Do the same thing for this dataset: http://archive.ics.uci.edu/ml/datasets/Breast+Tissue - figure out two "good" factors by looking at the parameters individually. Compare using all parameters to using just two.
Homework: investigate clustering on the iris data - can we use clustering to predict the species?
Support Vector Machines
Create an RStudio project that includes the following and be able to show this off in class:
- A function to load, clean, and scale the pima data
- A svm model for the pima data that uses all of the columns to predict; print out the confusion matrix for this
- A svm model that uses two columns only - pick the best two you can. Include a visualization of the decision space
- A knn model that uses the same two columns
- A comparison of the knn and svn approach - evaluate with 50% of the data used to predict and 50% to evaluate the model
Finish this assignment and place a zipped html file in the wiki. Your code should demonstrate the following things:
- A second data set taken from http://archive.ics.uci.edu/ml/ - please include a link back to the data set.

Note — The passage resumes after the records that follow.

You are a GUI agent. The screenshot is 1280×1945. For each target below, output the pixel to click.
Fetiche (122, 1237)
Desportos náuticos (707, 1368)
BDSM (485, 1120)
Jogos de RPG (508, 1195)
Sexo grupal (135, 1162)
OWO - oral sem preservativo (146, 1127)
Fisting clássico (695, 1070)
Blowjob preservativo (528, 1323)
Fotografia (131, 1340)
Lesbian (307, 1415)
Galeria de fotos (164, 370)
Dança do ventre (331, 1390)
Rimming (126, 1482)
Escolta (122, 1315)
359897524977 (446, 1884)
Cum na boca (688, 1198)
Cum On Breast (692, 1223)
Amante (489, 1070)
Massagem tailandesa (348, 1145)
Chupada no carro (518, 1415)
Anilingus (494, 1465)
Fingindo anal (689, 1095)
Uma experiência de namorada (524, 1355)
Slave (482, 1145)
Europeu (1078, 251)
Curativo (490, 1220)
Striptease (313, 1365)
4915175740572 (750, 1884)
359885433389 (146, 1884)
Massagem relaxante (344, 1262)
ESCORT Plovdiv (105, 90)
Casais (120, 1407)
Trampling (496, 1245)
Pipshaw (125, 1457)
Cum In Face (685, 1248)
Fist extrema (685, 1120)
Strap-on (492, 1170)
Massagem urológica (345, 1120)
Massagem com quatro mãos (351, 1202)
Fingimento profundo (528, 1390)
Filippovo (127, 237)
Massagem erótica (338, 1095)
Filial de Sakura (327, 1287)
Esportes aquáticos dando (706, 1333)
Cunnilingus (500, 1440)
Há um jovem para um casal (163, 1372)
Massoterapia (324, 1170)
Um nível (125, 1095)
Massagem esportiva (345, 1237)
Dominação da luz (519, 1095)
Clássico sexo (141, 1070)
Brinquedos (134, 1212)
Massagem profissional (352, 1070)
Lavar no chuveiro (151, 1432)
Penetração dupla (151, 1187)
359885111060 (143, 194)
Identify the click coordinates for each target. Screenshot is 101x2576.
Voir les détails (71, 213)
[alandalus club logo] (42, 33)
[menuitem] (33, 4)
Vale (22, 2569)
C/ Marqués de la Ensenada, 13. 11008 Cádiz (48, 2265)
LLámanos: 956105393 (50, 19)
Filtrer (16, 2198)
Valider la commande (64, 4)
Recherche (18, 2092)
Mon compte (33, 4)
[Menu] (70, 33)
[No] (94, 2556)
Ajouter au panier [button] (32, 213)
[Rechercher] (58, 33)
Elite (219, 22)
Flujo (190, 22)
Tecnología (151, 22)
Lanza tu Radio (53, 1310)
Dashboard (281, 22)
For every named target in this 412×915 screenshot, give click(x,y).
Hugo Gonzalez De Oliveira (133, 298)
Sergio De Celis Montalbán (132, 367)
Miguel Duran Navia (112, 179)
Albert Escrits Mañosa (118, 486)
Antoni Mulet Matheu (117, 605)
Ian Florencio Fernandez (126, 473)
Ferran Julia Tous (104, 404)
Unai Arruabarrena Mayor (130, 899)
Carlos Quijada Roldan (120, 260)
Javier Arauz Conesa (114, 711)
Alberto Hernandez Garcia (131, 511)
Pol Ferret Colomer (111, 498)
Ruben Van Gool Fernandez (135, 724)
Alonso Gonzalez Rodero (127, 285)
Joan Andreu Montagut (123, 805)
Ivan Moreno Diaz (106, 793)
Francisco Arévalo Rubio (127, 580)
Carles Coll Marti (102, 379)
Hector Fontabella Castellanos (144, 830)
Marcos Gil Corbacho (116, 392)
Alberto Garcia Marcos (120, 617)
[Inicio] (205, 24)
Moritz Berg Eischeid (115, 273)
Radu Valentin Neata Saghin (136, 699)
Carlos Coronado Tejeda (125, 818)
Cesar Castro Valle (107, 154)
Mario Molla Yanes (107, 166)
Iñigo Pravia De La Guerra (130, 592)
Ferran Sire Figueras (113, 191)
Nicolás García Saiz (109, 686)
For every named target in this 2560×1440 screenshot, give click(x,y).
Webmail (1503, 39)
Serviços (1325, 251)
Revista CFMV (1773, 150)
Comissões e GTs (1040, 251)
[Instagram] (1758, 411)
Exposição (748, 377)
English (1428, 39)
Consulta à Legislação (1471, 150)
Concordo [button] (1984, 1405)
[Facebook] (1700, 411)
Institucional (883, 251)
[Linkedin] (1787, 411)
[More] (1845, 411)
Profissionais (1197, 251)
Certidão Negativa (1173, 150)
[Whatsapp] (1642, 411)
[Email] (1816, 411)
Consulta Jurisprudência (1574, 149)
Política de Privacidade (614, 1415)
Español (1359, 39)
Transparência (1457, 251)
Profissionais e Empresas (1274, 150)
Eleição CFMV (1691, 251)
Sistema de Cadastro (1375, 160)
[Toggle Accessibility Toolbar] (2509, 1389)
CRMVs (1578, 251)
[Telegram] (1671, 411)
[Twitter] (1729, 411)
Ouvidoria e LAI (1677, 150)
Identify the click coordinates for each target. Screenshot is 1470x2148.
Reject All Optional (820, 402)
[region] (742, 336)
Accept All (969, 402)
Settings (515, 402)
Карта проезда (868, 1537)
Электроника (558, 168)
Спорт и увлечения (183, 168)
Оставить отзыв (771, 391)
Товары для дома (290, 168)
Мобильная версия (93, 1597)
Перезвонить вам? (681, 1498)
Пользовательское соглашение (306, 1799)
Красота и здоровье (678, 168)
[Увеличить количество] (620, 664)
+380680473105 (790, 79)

- Adjustments of the parameters to svm in some situation - the kernel is particularly interesting. These adjustments should be visualized in a 2-D situation.
- Comparison of svm to knn and a linear model (don't work too hard to optimize the knn / linear model).
- Do one of the following:
- Experiment with either factors in the input by converting the factors to numerics and comparing vs breaking a factor into a set of 0 / 1 parameters.
- Experiment with more general classification problems in which the svm classifies data into more than 2 categories.
This is due midnight Wednesday.
to find the kernels http://cran.r-project.org/web/packages/e1071/vignettes/svmdoc.pdf
Homework: Due Friday, October 31.
Find a data set and use rpart to create a decision tree. Find the optimum level of pruning and then evaluate the tree by comparing it to a svm run on the same data. Don't spend too much time optimizing the svm - just use this as a benchmark to compare to. Hand in a zipped html file via the wiki.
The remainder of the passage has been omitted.